Figure 3

Zn²⁺ supplementation rescues AD-related mitochondria deficits in 3xTg-AD mice. BN-PAGE was employed to assess the activity of mitochondrial complexes I (a, d and g), II (b, e and h) and IV (c, f and i) in isolated mitochondria obtained from the hippocampus (a–c), cerebral cortex (d–f), or the cerebellum (g–i) of treated and untreated 3xTg-AD, as well as control mice at 2, 6 and 12–14 m.o.a. When compared with age-matched untreated mice, functioning of mitochondrial complexes I and IV appears to be decreased in the hippocampus of untreated 6-month-old 3xTg-AD mice (a and c). The same deficits are found in hippocampal mitochondria of 3xTg-AD mice at 12–14 m.o.a.; however, Zn²⁺ supplementation completely counteracts the development of these deficits (a–c).
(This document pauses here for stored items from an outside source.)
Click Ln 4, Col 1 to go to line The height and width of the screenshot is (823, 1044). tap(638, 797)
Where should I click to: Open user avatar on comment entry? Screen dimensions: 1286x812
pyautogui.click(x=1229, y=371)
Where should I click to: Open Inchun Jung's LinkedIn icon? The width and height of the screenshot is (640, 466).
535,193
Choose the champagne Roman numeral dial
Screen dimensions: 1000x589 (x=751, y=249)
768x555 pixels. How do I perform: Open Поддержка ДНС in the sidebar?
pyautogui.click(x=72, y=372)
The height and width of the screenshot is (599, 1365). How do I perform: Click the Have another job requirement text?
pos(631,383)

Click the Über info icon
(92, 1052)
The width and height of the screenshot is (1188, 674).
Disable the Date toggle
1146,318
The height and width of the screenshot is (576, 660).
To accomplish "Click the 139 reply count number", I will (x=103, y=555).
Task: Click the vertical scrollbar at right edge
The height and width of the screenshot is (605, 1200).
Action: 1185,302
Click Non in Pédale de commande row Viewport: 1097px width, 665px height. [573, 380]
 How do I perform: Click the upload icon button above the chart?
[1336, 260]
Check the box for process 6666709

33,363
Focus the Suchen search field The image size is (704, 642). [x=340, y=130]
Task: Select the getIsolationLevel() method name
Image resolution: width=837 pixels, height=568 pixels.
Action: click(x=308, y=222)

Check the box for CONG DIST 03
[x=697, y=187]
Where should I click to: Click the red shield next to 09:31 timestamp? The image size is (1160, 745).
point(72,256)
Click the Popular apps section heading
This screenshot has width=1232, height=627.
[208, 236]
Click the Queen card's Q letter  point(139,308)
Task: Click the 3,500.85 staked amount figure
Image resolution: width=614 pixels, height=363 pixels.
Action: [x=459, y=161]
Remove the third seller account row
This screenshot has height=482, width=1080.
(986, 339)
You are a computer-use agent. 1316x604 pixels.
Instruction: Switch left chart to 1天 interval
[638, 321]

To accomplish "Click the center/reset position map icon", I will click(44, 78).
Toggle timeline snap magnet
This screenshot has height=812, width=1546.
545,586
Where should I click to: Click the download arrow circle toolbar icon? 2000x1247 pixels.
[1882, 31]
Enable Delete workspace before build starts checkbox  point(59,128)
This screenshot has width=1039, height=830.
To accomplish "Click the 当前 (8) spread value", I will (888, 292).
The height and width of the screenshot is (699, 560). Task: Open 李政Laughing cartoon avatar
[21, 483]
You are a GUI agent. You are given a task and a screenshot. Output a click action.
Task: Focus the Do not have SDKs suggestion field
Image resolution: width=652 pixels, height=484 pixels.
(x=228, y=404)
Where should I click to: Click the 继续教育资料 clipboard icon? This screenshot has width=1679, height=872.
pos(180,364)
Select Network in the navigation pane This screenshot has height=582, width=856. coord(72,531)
When comparing complex activities of cortical mitochondria obtained from 6-month-old 3xTg-AD versus age-matched control mice, complexes I and IV are found not compromised (d–f) while a statistically significant deficit is observed in the case of complex II (e). Still in the cortex, complexes I and IV functioning is greatly compromised in untreated 3xTg-AD mice at 12–14 m.o.a. and Zn²⁺ treatment is able to completely rescue the deficits (d–f). No changes are found in the cerebellum of 3xTg-AD mice compared with age-matched controls (g–i). ^*P<0.05; ^**P<0.01. Error bars indicate mean values±S.E.M.